Task brief: The answer should be the lines from the one with "Download the 'Постановка на учет.doc' file" through the final line of the entries, restated word for word.

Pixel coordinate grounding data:
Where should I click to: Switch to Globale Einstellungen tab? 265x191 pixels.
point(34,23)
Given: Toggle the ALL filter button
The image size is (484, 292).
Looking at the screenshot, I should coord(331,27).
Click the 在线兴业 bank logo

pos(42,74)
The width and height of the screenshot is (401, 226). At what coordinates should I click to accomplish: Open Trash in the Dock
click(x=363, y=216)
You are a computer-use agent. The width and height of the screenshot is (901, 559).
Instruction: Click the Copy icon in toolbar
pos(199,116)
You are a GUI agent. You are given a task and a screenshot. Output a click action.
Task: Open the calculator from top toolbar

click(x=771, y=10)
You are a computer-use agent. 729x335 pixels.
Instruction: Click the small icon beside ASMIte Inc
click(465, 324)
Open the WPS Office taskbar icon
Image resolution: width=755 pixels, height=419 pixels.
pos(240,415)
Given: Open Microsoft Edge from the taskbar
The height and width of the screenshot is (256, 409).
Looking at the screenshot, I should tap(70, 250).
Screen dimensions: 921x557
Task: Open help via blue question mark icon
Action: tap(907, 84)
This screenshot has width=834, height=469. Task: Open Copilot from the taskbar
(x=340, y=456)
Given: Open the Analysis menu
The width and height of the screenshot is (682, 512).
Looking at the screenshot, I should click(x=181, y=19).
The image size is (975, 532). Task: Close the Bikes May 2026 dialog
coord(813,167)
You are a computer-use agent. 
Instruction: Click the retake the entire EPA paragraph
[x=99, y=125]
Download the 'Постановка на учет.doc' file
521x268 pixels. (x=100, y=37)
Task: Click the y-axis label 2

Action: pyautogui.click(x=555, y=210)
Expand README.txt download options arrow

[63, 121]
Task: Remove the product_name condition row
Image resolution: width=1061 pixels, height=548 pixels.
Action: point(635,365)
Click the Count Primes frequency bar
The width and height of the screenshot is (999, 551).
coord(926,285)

Written answer:
Download the 'Постановка на учет.doc' file
521x268 pixels. (x=100, y=37)
Task: Click the y-axis label 2

Action: pyautogui.click(x=555, y=210)
Expand README.txt download options arrow

[63, 121]
Task: Remove the product_name condition row
Image resolution: width=1061 pixels, height=548 pixels.
Action: point(635,365)
Click the Count Primes frequency bar
The width and height of the screenshot is (999, 551).
coord(926,285)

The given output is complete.